In the city-states of Yorubaland and its neighbors, a more complex religion evolved that expressed the subjugation of village life within larger polities. These city-states produced a theology that linked local beliefs to a central citadel government and its sovereignty over a hinterland of villages through the monarch. The king (oba) and his ancestors were responsible for the welfare of the entire state, in return for confirmation of the legitimacy of the oba's rule over his subjects (see Early States Before 1500 , ch. 1). In Oyo, for example, there were a number of national cults, each with its own priests who performed rituals under the authority of the king (alafin) in the public interest. Shango, god of thunder, symbolized the power of the king and of central government; Ogboni represented the fertility of the land and the monarch's role in ensuring the well-being of the kingdom.
 
In 1990 these indigenous beliefs were more or less openly practiced and adhered to among many Christians and Muslims in various parts of the country. Thus, in a number of the northern Muslim emirates, the emir led prayers for the welfare of the state at the graves of royal ancestors.
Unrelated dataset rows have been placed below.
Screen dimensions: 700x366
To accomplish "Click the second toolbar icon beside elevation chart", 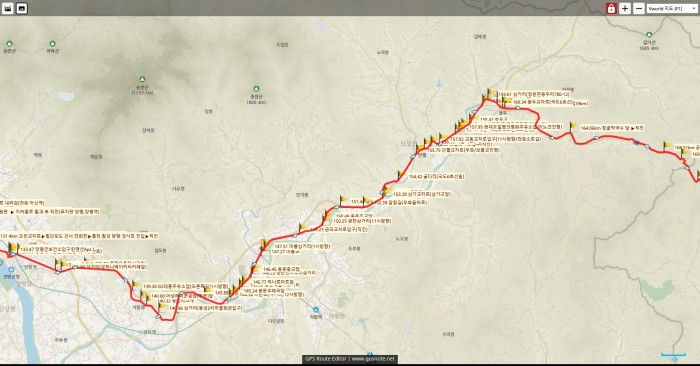I will 22,8.
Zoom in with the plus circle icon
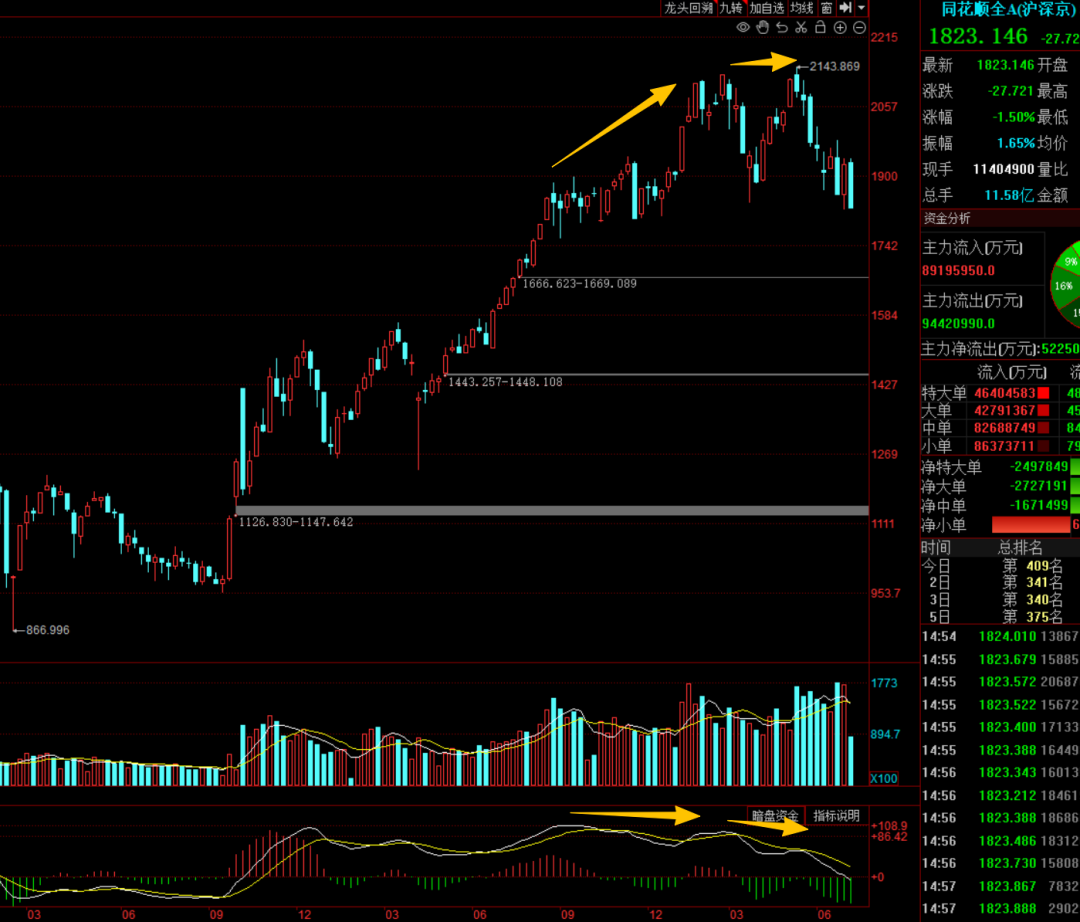Viewport: 1080px width, 922px height. [840, 28]
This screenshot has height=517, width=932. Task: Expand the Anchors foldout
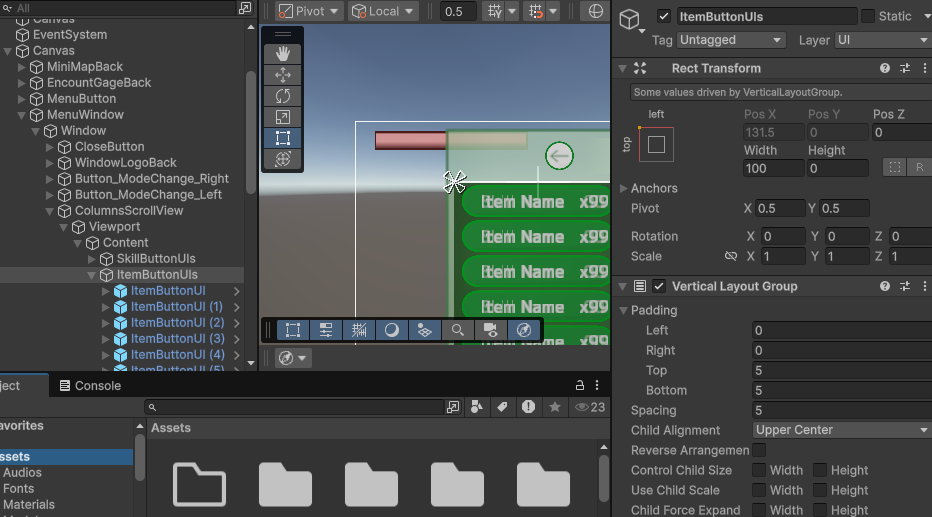[624, 188]
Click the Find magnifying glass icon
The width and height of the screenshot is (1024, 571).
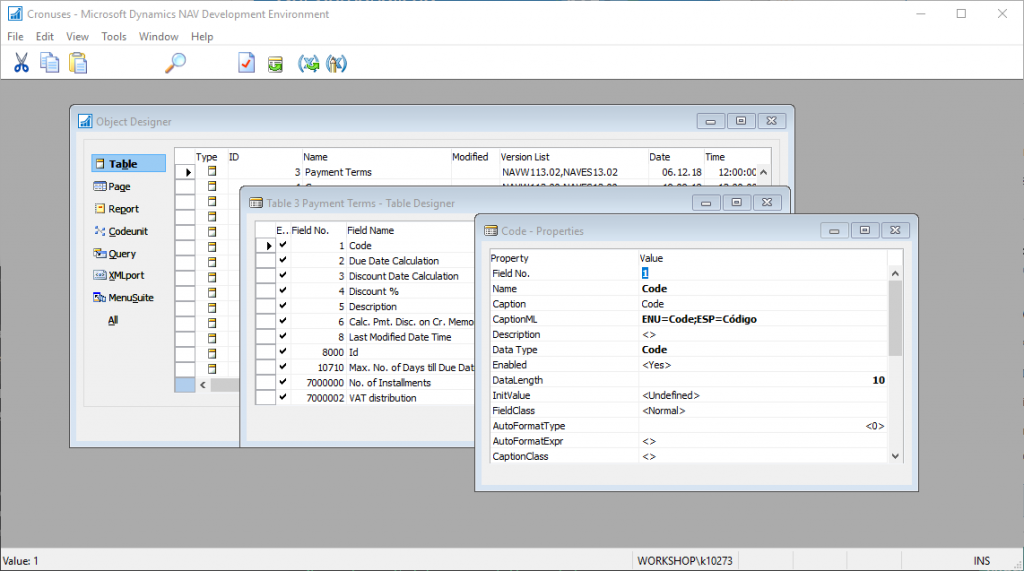pos(176,62)
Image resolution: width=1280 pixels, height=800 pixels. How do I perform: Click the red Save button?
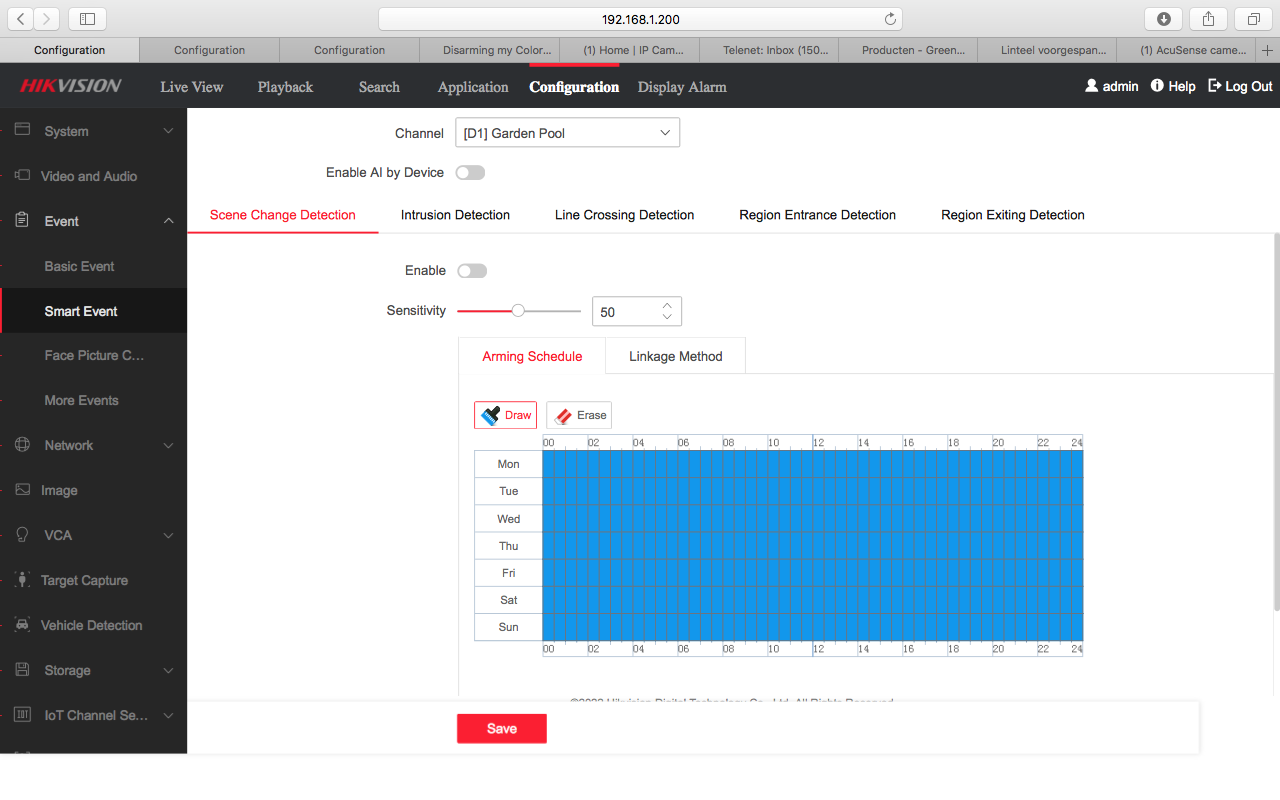502,729
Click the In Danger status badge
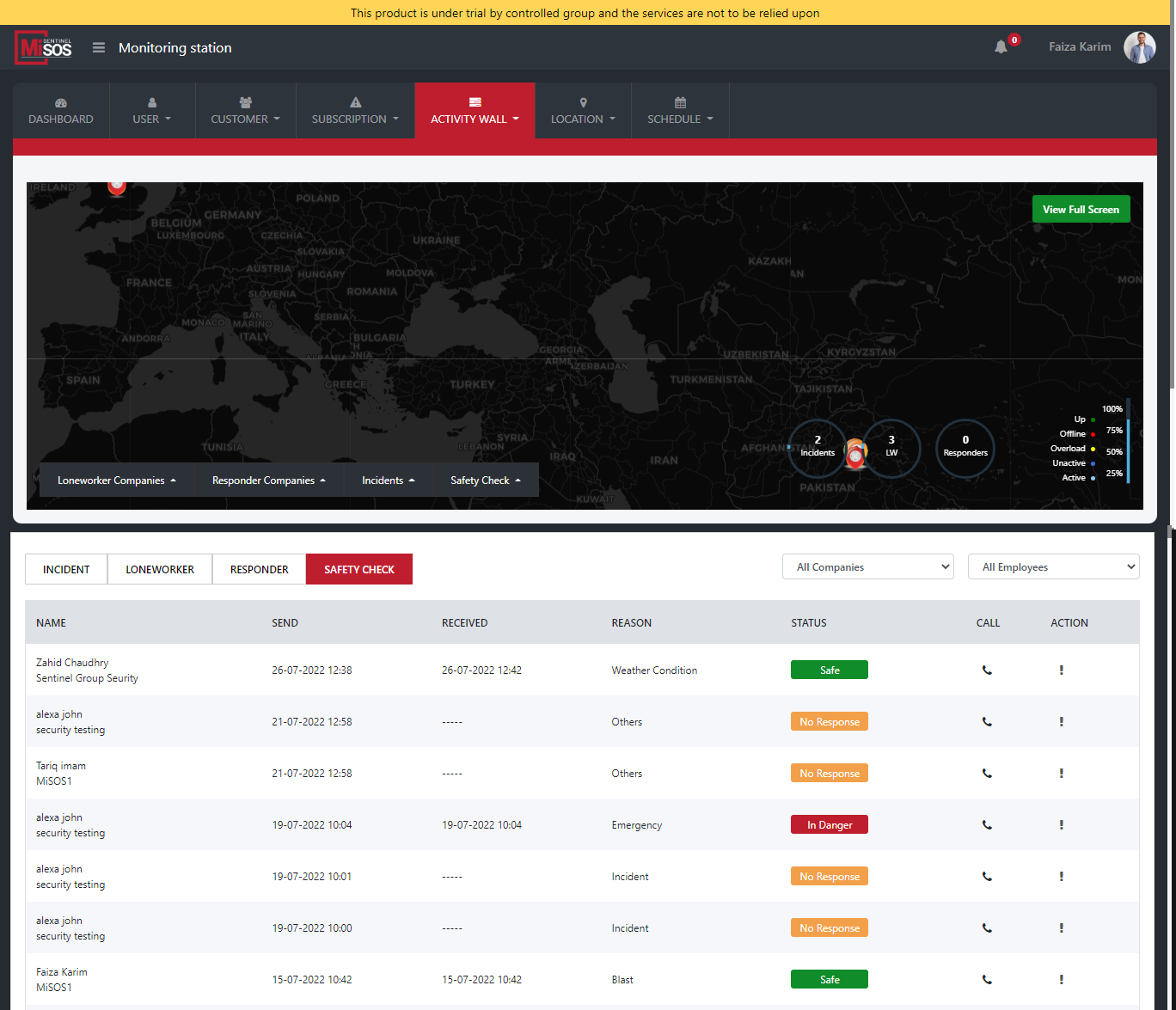 829,825
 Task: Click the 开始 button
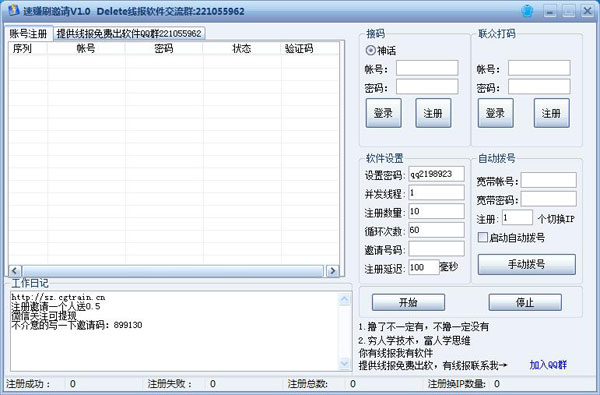(x=408, y=302)
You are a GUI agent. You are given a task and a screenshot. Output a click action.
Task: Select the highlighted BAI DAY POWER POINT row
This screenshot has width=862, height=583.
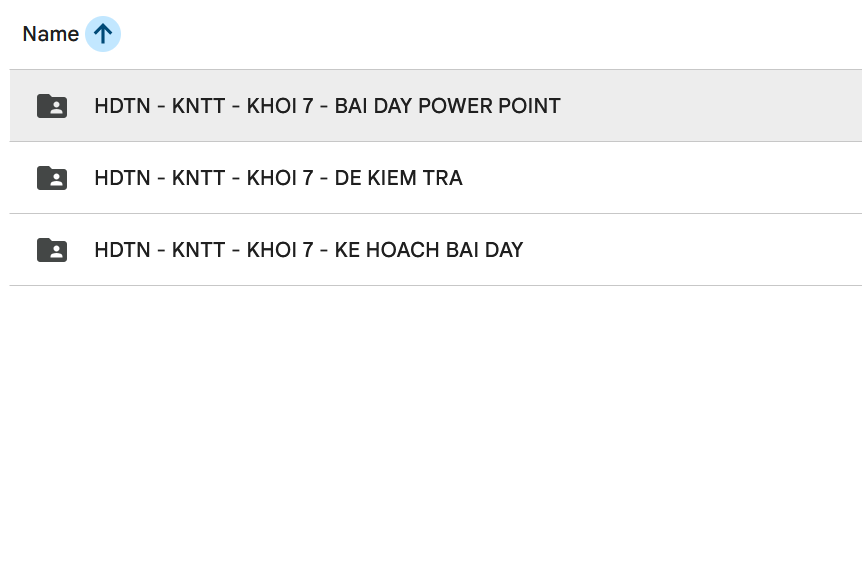(x=700, y=106)
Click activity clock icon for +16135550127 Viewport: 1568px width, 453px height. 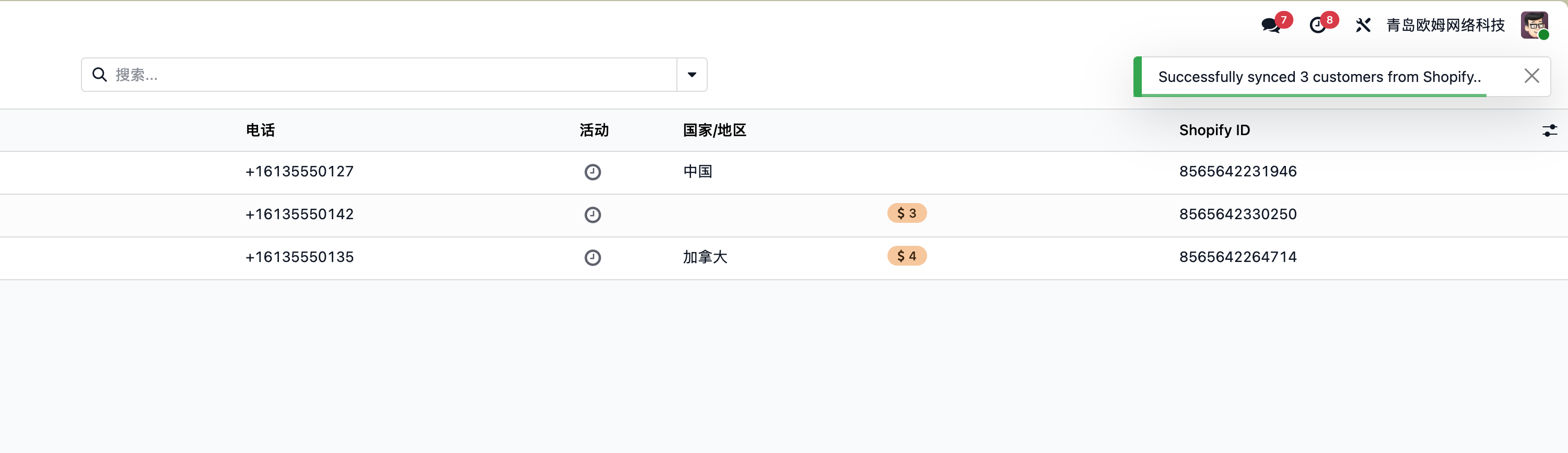(593, 172)
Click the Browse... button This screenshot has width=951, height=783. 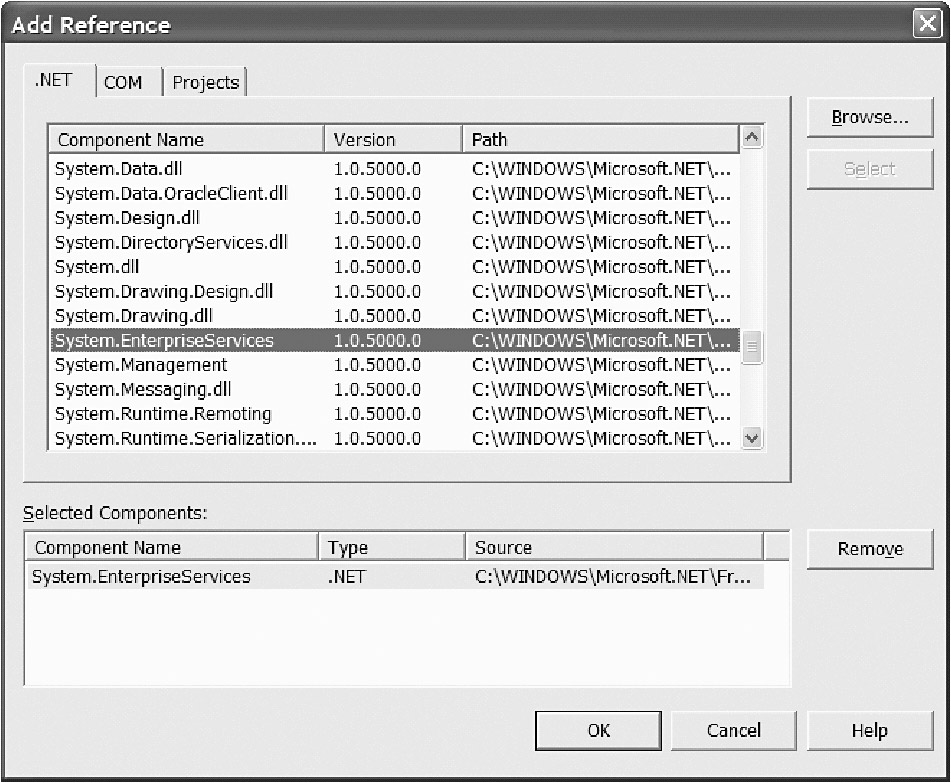(869, 117)
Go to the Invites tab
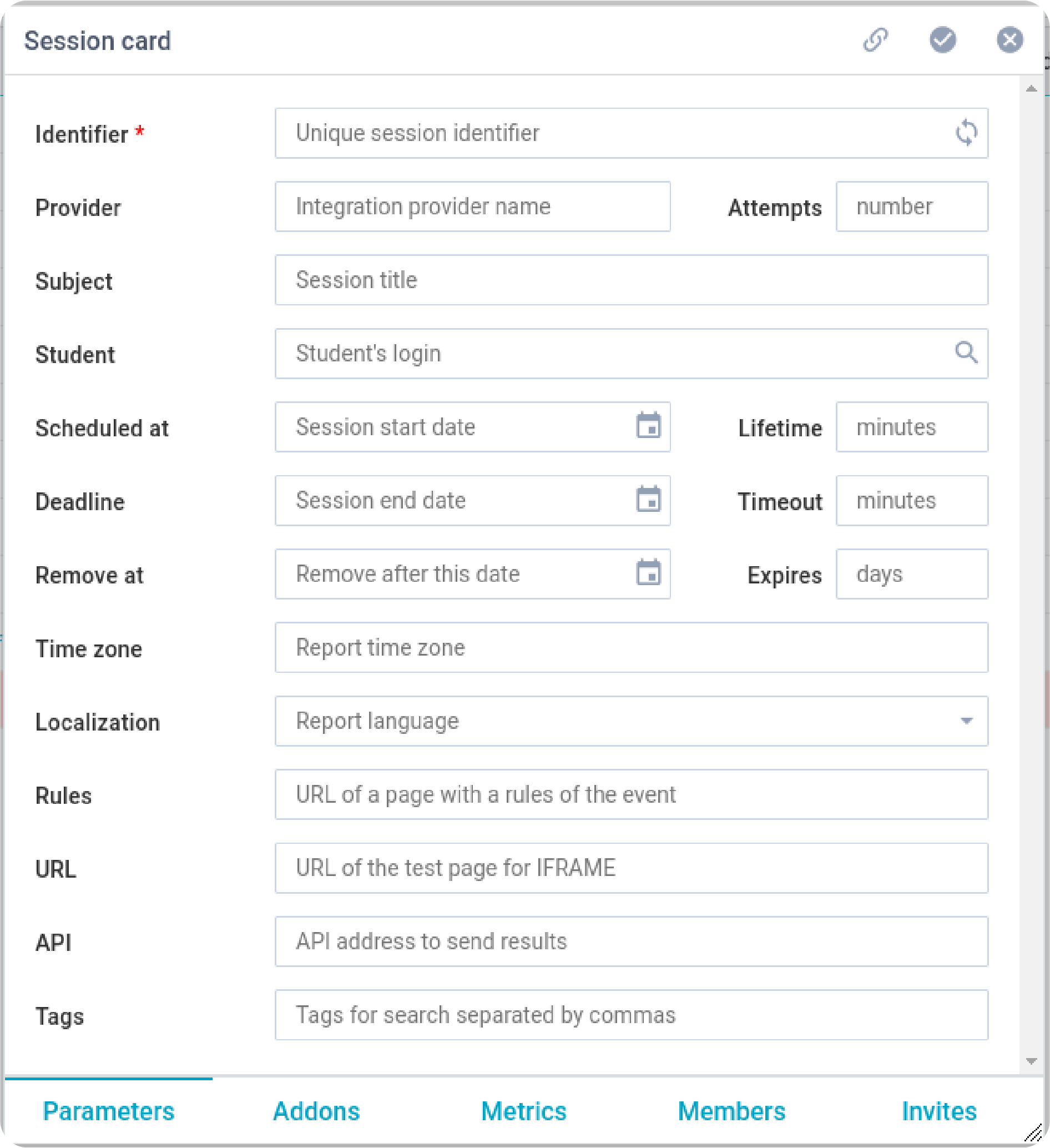Viewport: 1050px width, 1148px height. tap(938, 1111)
In many Muslim and Christian households and villages, a number of the older religious practices and beliefs also survived. On the other hand, research indicated that many, especially younger people, believed the older traditions to be apostasy so that it was common, particularly in rural areas, to see mixtures of local beliefs with either Christianity or Islam. And in some instances, although the overall trend was away from indigenous religions and toward monotheism, older people suffered such mental and physical anguish over denouncing inherited beliefs that they abandoned the newer one.